- Supplied information
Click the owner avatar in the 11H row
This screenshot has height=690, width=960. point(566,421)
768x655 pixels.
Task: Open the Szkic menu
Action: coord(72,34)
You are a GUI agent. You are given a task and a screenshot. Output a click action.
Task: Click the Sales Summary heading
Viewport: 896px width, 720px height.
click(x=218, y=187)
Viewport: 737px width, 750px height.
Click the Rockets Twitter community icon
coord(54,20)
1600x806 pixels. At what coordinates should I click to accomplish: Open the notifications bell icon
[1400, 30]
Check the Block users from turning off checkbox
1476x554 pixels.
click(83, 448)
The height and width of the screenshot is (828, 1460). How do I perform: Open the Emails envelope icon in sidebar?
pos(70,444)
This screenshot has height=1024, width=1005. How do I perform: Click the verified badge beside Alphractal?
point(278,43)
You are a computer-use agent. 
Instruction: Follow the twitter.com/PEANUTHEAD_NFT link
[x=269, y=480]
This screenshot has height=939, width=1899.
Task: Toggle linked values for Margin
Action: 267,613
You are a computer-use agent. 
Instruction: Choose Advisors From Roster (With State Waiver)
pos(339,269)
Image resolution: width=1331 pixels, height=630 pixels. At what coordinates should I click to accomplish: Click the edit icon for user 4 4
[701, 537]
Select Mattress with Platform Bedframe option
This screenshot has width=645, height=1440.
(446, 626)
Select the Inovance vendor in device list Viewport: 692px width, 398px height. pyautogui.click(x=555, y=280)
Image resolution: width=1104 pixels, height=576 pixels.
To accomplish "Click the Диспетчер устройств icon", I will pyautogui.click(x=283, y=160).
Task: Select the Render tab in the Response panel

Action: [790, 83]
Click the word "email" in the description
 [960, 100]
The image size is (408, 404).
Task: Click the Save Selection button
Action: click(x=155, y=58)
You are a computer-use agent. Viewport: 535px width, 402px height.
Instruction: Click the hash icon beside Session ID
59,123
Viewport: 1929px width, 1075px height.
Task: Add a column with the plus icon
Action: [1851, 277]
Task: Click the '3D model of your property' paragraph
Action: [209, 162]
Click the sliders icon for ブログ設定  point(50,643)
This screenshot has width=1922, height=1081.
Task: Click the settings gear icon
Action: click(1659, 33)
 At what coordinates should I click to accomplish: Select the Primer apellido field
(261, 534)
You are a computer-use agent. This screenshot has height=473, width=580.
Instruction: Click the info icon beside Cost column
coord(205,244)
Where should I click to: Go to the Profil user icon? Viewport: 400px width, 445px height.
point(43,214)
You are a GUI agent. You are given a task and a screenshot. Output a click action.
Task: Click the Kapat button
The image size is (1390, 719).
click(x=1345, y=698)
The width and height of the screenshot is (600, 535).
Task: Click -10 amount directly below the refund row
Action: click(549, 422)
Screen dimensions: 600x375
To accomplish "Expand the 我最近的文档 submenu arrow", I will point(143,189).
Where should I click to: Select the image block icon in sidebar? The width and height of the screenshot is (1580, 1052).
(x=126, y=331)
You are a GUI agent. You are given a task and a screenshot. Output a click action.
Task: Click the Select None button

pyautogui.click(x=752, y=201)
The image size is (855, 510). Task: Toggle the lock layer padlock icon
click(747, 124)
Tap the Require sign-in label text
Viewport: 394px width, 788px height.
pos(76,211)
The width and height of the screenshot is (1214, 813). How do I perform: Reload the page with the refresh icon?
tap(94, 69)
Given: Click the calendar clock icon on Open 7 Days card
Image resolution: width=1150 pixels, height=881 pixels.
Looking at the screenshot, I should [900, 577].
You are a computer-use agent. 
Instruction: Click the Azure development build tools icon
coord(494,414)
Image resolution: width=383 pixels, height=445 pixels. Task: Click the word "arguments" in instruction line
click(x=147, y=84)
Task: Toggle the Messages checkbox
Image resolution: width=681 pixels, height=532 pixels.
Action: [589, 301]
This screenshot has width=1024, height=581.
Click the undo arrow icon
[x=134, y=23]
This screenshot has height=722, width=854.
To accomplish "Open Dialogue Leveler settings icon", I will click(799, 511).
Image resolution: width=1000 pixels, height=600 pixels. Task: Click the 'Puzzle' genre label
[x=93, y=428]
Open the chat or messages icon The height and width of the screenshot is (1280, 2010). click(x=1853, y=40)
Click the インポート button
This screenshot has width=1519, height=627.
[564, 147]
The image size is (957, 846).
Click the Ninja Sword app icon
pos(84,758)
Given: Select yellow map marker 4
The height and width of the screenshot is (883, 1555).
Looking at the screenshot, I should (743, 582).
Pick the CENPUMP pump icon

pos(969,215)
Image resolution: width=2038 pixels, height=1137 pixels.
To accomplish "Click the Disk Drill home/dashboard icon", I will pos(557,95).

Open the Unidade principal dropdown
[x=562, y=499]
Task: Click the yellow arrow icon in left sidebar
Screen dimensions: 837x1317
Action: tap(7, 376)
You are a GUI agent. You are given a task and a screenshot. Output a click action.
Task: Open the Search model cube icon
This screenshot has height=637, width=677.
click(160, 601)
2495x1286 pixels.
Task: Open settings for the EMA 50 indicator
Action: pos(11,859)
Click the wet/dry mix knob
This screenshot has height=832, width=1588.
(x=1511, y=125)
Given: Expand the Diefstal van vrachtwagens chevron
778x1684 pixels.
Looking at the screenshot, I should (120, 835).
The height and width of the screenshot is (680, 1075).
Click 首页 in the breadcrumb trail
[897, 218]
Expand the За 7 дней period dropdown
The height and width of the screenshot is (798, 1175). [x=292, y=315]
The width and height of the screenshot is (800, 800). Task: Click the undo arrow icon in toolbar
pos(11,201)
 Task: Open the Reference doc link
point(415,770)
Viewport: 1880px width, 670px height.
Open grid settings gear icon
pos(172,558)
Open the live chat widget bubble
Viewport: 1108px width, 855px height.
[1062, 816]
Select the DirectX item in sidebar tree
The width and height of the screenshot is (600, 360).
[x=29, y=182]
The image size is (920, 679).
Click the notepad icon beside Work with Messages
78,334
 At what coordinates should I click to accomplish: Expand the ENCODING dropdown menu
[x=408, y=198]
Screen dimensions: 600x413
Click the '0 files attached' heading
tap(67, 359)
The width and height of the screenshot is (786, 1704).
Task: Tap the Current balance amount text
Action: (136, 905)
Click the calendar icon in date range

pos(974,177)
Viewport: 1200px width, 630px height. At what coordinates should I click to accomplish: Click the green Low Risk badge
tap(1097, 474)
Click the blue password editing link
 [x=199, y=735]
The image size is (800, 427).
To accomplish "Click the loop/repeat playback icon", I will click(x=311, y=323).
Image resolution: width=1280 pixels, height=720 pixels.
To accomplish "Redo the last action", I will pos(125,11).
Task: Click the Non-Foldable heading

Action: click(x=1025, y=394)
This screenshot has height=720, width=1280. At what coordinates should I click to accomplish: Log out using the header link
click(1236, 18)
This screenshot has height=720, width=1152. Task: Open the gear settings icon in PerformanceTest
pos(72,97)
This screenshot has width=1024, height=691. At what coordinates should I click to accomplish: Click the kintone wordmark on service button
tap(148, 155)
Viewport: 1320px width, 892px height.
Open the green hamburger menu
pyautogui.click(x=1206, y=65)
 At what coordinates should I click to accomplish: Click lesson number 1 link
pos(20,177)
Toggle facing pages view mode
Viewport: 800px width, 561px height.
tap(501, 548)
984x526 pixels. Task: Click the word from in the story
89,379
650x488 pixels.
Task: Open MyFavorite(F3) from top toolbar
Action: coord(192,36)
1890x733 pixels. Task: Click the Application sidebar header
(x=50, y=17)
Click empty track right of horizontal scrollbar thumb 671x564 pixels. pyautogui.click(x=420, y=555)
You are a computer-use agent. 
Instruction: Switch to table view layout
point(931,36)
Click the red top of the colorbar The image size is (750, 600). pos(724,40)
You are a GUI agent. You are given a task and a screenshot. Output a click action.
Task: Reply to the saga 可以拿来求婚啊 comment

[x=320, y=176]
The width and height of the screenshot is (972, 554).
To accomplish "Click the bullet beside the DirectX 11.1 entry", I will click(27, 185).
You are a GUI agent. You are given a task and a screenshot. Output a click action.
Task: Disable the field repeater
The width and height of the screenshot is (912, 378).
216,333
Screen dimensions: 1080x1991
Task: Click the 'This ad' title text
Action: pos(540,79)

- What the task requires
Each line above with the word "yellow" must be returned.

- Worked solution
Given: Select yellow map marker 4
Task: Click the yellow arrow icon in left sidebar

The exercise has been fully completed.